In this study, we initially investigated the drag reduction characteristics of shear-thinning fluids using numerical simulation methods, analyzing turbulence statistics such as velocity, turbulent kinetic energy, and turbulent dissipation rate. Subsequently, experimental analysis was conducted to assess the rheological properties of the polymer PEO, the surfactant CTAC, and their composite solution, elucidating the patterns of variation in shear stress and viscosity with shear rate. The detailed flow field information provided by numerical simulation under various conditions was utilized to analyze the rheological characteristics of additives with shear-thinning properties, thereby summarizing the principles of drag-reducing additives for enhanced application in drag-reduction scenarios.

In the numerical simulation work, the drag reduction rate of simulated shear-thinning fluids was poor under low shear conditions but improved with increasing Reynolds numbers. This corresponds to the subsequent experimental study on viscosity variation patterns. In the low-shear rate regime, the predominant internal molecular structures of the additives were entangled long-chain structures and single micelles. However, at high shear rates and suitable temperatures, a network structure favorable for drag reduction was formed. During this stage, there was a significant decrease in viscosity. After the shear stress reached 800 s⁻¹, the stable network structure could no longer withstand high shear forces, leading to the disruption of the drag-reducing structure into single micelles, resulting in an increase in viscosity.
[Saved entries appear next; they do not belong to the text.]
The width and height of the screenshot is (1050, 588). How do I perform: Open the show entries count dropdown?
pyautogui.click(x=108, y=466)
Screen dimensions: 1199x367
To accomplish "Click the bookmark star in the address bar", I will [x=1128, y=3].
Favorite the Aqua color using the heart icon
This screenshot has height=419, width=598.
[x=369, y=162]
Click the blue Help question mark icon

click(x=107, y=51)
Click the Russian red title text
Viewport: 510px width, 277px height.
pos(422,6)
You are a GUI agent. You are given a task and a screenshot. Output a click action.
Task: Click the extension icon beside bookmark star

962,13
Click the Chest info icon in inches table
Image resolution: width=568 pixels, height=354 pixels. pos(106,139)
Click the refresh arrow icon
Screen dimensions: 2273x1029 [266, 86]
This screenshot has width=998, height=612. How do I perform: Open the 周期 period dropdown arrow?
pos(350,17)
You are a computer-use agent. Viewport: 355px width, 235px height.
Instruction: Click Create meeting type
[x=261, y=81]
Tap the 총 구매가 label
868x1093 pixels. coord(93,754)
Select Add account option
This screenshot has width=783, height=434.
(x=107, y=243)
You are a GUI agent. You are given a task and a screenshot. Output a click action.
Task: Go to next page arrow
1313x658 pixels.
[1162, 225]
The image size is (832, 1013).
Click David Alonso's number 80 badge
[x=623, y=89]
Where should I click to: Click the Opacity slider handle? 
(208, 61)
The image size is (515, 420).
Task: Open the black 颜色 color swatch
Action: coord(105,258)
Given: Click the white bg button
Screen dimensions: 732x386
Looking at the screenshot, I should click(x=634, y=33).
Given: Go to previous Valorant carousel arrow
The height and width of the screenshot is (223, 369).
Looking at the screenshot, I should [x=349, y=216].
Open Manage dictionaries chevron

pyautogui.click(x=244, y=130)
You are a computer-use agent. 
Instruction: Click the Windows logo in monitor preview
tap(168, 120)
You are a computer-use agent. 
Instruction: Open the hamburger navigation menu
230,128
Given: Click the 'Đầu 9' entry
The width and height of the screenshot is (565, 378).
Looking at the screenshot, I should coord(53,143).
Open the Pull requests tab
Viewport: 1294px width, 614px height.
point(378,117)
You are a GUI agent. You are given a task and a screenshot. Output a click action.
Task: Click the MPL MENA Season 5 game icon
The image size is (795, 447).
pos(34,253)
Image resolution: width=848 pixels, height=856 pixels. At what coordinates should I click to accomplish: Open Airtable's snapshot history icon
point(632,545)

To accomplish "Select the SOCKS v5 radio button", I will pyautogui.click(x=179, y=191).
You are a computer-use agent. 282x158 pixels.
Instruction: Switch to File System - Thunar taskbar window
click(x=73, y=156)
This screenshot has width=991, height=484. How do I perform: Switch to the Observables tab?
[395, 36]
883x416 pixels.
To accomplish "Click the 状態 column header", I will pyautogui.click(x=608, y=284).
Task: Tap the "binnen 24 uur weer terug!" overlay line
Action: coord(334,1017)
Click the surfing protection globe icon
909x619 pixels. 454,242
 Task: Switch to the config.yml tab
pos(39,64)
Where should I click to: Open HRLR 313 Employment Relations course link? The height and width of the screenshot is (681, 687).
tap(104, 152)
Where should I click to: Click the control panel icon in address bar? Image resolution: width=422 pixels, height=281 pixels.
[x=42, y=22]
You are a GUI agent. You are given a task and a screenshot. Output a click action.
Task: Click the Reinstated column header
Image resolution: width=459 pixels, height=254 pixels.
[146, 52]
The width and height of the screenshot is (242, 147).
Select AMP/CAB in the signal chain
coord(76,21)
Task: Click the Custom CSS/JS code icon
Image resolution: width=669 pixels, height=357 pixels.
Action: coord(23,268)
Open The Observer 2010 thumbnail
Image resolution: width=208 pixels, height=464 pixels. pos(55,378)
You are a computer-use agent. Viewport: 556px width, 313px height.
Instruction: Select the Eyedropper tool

The rheological experimental results of the composite additive solution indicate that the increase in temperature accelerates the shear transformation of the internal structure of the composite solution, leading to the decomposition of large molecular cluster structures into flexible small-molecule micelles and chain structures under thermal effects, thereby reducing the apparent viscosity of the solution. Additionally, an interesting phenomenon is observed when the shear rate exceeds 970 s⁻¹, where a small range of shear thickening occurs, resulting in an increase in viscosity from a stable state. This phenomenon indicates that the composite solution loses its drag-reducing ability as the long-chain structure of PEO can no longer effectively bind with the micelle structure of the CTAC solution, causing the stable spatial network structure to completely rupture. Compared to single-additive solutions, the composite solution significantly reduces the apparent viscosity at low shear rates. Additionally, under stable conditions, the apparent viscosity at high temperatures is lower overall than that at low temperatures. The composite solution demonstrates excellent performance from the initial stages while also incorporating the ability of the CTAC/NaSal solution to withstand high shear forces.

5. Conclusions

The main conclusions of this study are listed as follows:

(1)

Shear-thinning fluids exhibit excellent drag reduction performance. Among the three types studied, the maximum drag reduction rate reached 20.18%. The drag reduction rate increases with decreasing rheological index n and characteristic time λ of shear-thinning fluids. This pattern provides valuable insights for selecting drag-reducing additives in industrial production.

(2)

The rheological properties of the single drag-reducing additives are influenced by a combination of temperature, concentration, and shear rate. The viscosity changes can be described in three stages: shear thickening, shear thinning, and eventually reaching a steady state.

(3)

In the study of solutions involving polymer-surfactant complexes, compared to solutions with single additives, composite solutions notably reduce the apparent viscosity at low shear rates. Additionally, under stable conditions, the overall apparent viscosity at high temperatures is lower than that at low temperatures. These composite solutions exhibit excellent performance from the initial stage and also have the ability to resist high shear when combined with CTAC/NaSal solutions.